About this exercise:
After finding the line with "The width and", restate it and each remaining line of the material word for word, omitting every picture.

□ □ □ □ □ □ □

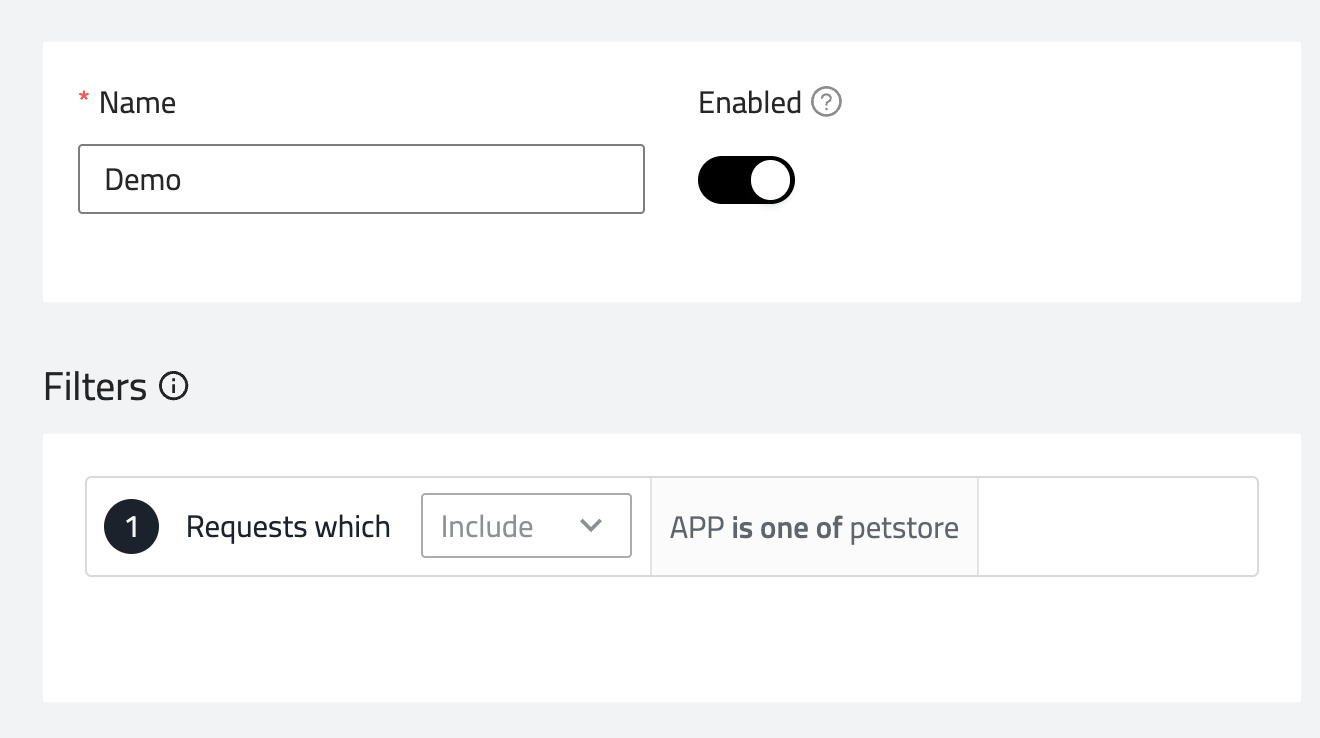Click the Demo text in the Name field

[143, 180]
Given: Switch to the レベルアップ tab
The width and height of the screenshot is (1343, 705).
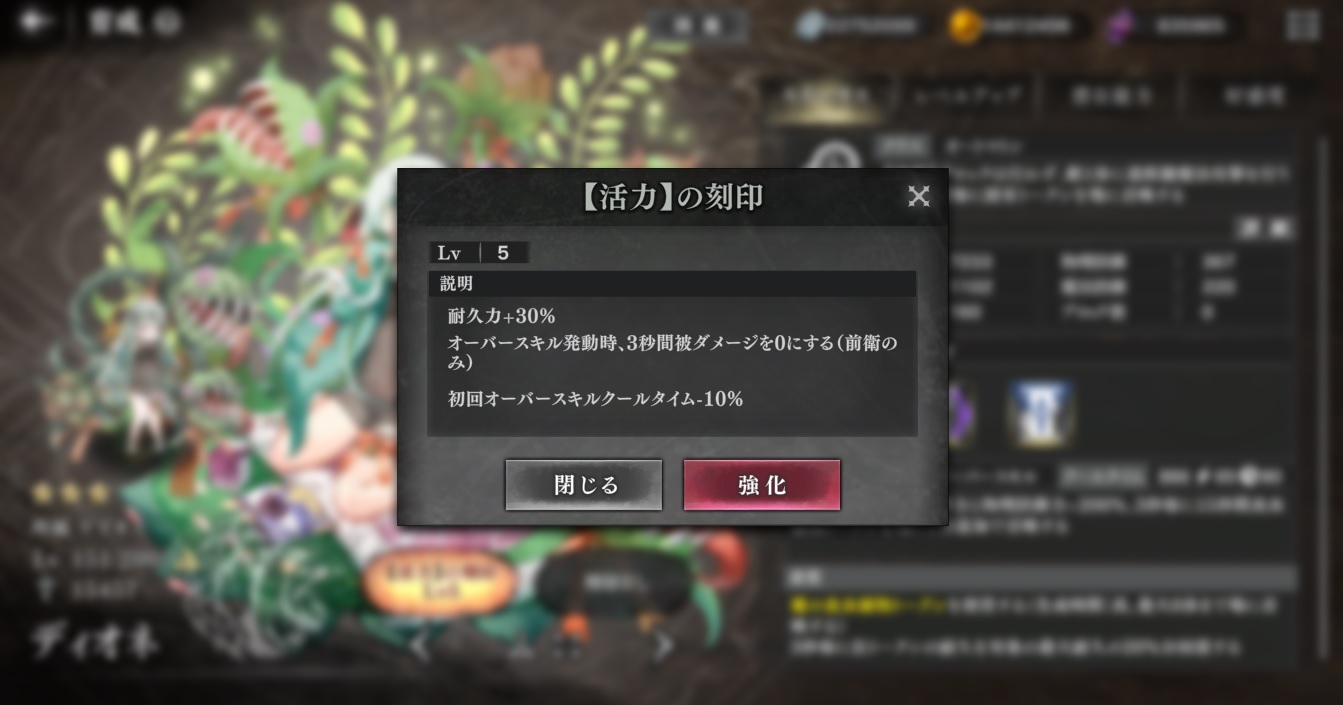Looking at the screenshot, I should 969,96.
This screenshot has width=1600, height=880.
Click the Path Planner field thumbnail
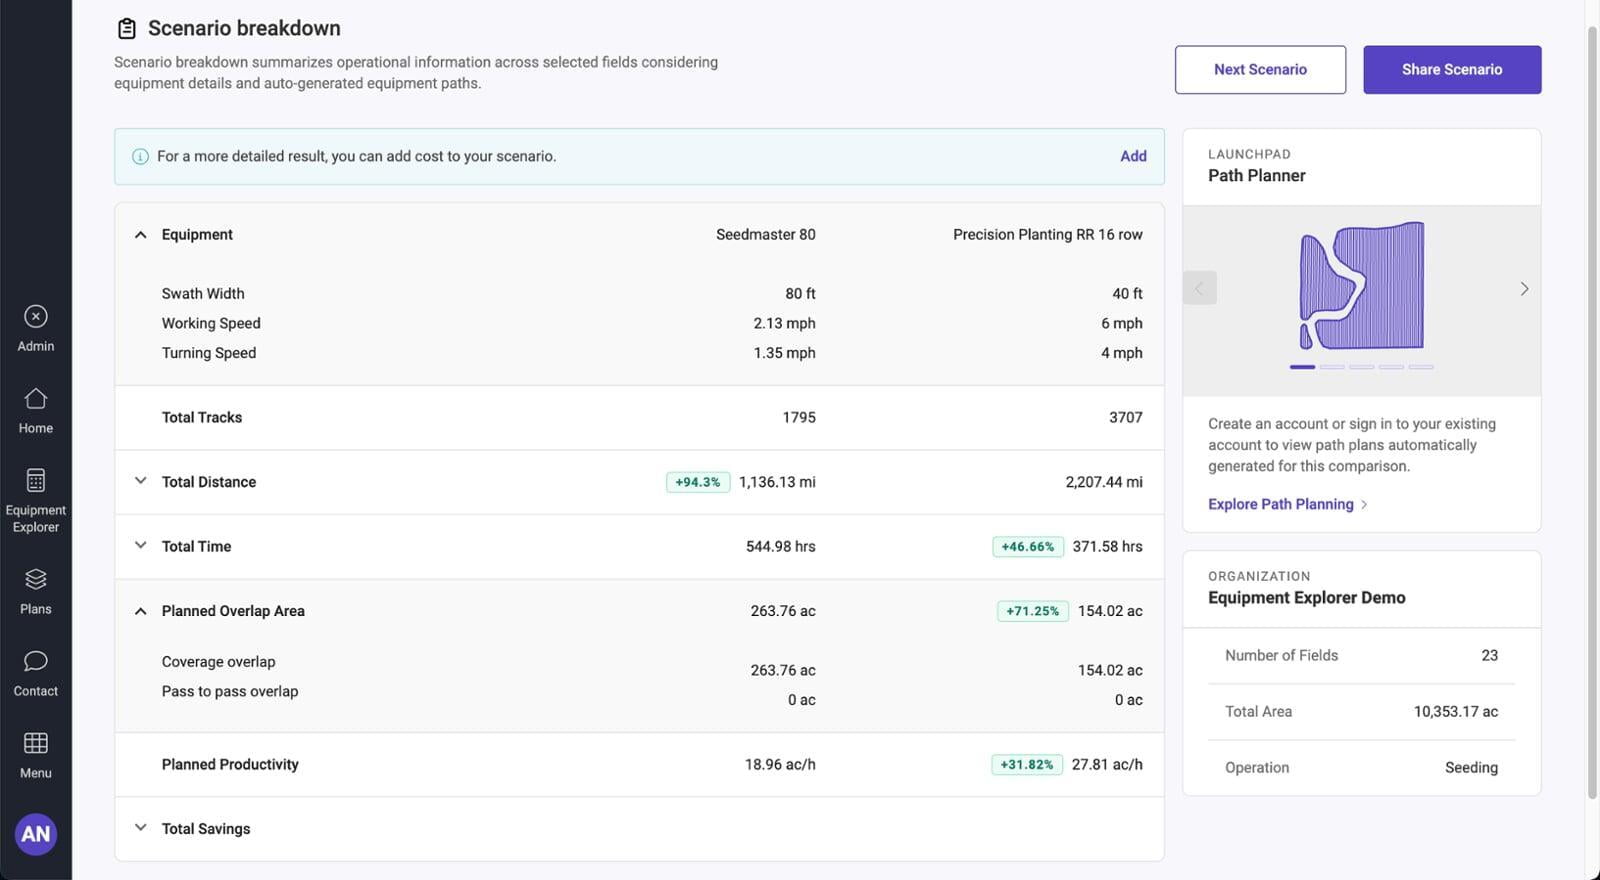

□ □ □ □ □ □ □

Answer to this exercise:
The width and height of the screenshot is (1343, 705).
Looking at the screenshot, I should 969,96.
This screenshot has width=1600, height=880.
Click the Path Planner field thumbnail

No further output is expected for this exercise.